Wie die Zusammenarbeit mit ihrem Zusammenarbeit Lektor Martin Kordić sei, wollte Kai Vogt wissen: lange Treffen, nächtliche Telefonanrufe oder erstmal Schweigen? "Ich bin eine Autorin, die möglichst lange gerne alleine arbeitet", bekannte Elmiger. "Ich habe Martin noch nie angerufen, um zu sagen, 'Du musst mir jetzt helfen'. Das Tolle ist, dass wir uns über den Text unterhalten können – für mich ist es wichtig zu sehen, was liest jemand anderes in meinem Text? Zunächst unterhalten Martin und ich uns, erst dann geht um Fragen." Erst jetzt, da sie nicht mehr in Europa lebe, kommunizieren beide über E-Mails, "schöner ist es, direkt sich gegenüberzusitzen. Es ist eine Freundschaft zu Martin, eine gewachsene Beziehung." Bei dem Roman habe sie immer wieder gedacht, irgendwie geht es nicht, und Martin hat gemeint, 'das sagst Du ja immer ...' Es hat gedauert, bis ich gemerkt habe, all das waren wichtige Vorstufen und Recherchen, ohne die ich das Buch nicht hätte schreiben können."

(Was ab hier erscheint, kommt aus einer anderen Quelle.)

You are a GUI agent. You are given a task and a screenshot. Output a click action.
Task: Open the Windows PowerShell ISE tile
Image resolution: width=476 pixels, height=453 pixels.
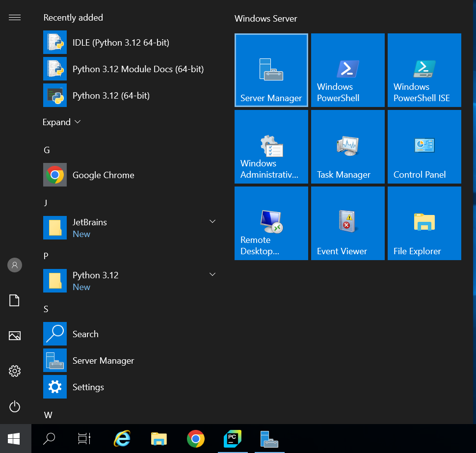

"Dieses Gespann aus Lektorat und Autorin ist essenziell wichtig", erläuterte Verleger Jo Lendle, "vor 15 Jahren haben sie "Einladung an die Waghalsigen" gemacht, und wenn man bedenkt, dass Martin Kordić  und Dorothee Elmiger bis jetzt vier Bücher gemacht haben: Es ist ein andauerndes Gespräch zwischen beiden."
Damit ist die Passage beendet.